======== EXTRACTED RECORDS ========
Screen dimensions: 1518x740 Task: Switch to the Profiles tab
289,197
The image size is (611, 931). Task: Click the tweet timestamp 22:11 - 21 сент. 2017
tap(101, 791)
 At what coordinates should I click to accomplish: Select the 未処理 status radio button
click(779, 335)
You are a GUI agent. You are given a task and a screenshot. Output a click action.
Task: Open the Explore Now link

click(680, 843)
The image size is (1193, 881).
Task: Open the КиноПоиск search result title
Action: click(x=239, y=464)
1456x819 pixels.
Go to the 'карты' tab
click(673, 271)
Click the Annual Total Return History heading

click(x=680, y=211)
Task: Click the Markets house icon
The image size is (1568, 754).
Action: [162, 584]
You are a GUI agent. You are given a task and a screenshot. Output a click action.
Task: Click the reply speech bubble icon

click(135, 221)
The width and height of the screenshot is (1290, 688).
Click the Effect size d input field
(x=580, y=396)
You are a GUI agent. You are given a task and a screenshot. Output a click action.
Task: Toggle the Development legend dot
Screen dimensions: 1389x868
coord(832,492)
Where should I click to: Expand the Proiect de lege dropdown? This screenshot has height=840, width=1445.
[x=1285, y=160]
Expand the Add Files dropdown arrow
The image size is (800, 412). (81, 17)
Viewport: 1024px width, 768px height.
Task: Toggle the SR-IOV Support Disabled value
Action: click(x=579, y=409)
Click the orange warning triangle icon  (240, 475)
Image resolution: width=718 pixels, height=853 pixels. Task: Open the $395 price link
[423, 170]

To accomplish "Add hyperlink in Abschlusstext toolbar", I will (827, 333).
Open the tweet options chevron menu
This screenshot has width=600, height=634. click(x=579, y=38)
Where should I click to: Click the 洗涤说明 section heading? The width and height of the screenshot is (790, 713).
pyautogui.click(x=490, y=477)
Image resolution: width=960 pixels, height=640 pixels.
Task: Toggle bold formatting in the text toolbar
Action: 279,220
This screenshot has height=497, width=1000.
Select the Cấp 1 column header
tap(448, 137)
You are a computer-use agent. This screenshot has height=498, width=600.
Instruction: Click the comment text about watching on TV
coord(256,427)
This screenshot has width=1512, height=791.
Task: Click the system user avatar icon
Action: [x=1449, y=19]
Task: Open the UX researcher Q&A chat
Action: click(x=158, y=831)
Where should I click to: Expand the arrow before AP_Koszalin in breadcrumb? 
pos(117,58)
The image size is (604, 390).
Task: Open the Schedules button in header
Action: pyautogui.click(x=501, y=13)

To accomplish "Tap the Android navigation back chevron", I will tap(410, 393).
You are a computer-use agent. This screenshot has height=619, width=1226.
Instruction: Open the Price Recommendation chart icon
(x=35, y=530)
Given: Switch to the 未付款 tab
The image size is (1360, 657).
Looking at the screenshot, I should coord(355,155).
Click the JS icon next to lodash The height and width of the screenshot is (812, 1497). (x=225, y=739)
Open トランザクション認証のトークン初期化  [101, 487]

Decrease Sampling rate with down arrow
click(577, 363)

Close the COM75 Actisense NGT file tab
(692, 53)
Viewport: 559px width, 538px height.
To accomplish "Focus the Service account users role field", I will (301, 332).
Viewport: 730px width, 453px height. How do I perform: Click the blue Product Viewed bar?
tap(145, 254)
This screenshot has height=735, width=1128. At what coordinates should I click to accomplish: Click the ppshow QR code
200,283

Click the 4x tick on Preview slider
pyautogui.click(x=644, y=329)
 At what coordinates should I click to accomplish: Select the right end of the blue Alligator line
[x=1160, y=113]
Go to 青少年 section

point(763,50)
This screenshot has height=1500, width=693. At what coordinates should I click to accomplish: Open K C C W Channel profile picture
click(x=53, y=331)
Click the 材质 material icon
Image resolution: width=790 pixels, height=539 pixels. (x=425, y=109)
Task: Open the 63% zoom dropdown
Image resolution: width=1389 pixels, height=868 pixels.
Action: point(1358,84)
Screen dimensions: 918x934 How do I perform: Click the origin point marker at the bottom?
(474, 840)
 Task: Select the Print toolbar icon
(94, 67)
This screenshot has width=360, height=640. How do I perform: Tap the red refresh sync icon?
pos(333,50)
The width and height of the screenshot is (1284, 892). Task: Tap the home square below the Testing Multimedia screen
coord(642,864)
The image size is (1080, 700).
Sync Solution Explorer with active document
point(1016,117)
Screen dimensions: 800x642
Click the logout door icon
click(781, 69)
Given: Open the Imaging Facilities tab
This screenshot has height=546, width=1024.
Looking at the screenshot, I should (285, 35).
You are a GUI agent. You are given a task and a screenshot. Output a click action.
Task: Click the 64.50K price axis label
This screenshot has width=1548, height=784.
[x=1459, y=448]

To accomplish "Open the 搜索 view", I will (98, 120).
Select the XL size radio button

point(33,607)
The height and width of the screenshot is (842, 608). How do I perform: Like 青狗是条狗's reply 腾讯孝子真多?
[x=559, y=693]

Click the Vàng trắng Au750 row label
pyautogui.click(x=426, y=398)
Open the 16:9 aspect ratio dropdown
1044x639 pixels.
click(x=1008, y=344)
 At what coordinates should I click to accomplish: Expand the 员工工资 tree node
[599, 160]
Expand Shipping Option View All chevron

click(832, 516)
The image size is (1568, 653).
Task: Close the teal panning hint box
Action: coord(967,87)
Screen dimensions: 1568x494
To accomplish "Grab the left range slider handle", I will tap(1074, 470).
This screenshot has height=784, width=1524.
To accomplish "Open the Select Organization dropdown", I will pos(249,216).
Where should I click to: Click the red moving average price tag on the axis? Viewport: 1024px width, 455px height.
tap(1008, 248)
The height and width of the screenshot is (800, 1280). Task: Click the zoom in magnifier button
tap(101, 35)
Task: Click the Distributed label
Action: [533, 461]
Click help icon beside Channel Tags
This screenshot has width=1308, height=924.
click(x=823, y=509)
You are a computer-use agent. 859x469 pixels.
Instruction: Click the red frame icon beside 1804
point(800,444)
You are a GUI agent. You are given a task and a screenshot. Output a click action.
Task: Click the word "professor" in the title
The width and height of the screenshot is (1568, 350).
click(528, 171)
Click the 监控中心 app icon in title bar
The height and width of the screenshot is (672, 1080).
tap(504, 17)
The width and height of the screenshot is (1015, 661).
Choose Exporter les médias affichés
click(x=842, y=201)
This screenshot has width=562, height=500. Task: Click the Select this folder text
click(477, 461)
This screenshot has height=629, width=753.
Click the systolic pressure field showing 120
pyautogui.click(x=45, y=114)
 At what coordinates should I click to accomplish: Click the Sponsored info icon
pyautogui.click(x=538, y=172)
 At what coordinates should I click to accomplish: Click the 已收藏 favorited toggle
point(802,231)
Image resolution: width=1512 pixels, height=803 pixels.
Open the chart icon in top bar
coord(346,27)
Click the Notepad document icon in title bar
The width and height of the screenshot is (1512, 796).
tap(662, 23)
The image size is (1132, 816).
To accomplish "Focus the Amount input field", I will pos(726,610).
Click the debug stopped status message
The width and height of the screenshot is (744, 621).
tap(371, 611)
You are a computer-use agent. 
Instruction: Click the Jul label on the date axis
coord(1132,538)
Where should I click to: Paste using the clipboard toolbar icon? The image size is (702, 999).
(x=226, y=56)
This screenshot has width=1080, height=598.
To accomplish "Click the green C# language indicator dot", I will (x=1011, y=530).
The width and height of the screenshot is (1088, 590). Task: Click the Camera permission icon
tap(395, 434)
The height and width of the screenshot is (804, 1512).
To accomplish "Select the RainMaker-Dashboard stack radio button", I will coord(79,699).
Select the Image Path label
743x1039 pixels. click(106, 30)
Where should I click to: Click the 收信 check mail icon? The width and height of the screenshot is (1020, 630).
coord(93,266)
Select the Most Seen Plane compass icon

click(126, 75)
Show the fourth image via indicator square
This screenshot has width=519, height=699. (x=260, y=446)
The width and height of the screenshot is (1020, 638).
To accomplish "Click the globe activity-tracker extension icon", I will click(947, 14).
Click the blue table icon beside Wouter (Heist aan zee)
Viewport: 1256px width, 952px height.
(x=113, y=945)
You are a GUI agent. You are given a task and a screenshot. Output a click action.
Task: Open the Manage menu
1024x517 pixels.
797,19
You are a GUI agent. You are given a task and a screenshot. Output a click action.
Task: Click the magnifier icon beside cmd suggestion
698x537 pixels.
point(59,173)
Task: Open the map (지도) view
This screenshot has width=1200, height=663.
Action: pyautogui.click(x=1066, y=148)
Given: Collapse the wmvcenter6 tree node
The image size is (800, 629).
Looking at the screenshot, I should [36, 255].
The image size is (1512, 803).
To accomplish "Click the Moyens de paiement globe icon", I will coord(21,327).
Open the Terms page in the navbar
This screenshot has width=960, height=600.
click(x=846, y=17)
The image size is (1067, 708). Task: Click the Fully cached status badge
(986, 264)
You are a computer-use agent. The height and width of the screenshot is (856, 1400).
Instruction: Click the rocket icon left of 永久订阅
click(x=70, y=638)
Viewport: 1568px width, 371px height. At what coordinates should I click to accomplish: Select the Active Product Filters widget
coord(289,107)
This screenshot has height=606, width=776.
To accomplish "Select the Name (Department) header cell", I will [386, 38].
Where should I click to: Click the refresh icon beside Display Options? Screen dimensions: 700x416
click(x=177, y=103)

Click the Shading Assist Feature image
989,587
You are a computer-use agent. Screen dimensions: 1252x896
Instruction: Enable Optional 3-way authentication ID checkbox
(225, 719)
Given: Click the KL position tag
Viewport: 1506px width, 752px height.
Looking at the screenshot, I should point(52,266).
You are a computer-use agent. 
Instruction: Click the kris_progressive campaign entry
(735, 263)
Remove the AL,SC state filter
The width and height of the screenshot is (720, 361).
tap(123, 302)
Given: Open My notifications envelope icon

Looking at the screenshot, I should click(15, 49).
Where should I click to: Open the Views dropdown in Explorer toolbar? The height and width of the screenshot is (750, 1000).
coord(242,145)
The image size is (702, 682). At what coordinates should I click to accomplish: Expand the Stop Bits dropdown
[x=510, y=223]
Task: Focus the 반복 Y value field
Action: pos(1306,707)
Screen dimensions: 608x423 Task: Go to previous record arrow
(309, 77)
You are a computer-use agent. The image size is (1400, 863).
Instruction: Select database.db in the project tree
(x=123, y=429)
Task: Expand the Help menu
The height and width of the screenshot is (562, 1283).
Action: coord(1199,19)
========
> TASK TO COMPLETE: Tally the lines of the records above that contain the word "globe". Give only the number.

> WRITTEN SOLUTION: 2